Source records

BEGIN

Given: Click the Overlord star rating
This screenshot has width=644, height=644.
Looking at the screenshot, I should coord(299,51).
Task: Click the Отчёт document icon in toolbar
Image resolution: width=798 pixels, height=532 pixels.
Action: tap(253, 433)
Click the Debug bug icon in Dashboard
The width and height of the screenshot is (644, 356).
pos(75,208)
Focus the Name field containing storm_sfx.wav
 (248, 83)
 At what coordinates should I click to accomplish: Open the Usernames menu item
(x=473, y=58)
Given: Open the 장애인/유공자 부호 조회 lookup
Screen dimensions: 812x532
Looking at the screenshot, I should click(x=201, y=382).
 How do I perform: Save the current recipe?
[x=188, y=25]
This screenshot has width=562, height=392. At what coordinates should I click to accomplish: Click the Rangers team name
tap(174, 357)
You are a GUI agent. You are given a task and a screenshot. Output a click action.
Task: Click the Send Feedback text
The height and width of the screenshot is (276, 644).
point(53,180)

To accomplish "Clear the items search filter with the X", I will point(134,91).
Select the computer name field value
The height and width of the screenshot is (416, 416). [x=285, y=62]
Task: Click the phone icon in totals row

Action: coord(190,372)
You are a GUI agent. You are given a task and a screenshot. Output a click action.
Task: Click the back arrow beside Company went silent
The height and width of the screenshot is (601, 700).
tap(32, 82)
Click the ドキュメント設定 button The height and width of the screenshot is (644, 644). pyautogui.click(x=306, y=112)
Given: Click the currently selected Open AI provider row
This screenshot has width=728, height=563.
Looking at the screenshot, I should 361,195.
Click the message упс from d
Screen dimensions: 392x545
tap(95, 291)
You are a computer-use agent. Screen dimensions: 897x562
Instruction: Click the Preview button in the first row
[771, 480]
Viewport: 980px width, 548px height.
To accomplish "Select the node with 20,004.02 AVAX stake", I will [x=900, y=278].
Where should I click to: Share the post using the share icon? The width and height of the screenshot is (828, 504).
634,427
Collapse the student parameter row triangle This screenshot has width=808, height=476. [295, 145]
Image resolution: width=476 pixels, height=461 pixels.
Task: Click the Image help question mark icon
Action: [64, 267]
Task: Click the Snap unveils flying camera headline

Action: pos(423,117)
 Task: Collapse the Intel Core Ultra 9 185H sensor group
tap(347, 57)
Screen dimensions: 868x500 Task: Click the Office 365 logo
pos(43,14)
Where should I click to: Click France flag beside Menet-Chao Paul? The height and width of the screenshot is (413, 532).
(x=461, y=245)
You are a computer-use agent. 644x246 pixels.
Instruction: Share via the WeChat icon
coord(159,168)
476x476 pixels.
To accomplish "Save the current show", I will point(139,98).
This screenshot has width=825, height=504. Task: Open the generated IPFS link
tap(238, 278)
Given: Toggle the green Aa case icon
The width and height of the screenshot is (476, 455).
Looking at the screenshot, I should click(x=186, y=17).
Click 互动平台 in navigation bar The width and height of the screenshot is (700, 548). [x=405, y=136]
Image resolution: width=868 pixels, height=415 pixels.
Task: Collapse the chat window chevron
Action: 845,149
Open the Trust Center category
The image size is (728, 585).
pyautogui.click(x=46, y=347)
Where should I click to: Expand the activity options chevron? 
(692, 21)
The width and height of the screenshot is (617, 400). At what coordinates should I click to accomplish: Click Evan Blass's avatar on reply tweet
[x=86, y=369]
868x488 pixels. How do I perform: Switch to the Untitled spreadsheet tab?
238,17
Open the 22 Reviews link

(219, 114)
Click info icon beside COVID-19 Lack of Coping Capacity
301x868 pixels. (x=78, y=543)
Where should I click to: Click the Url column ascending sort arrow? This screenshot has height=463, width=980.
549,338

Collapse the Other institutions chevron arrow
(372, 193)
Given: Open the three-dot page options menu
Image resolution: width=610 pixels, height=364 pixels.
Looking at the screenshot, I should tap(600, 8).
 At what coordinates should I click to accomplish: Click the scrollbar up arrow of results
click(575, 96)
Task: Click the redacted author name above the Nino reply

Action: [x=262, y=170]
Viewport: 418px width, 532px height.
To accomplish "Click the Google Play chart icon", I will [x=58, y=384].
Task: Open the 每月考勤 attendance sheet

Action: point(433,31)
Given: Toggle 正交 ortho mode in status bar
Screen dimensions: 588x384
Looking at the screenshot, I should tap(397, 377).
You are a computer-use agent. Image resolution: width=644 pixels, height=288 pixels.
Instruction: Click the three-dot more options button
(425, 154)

END

* _WHAT IS EXPECTED_: In the entries above, how many lines contain the string "with"? Say only the number.

* _RESPONSE AREA_: 2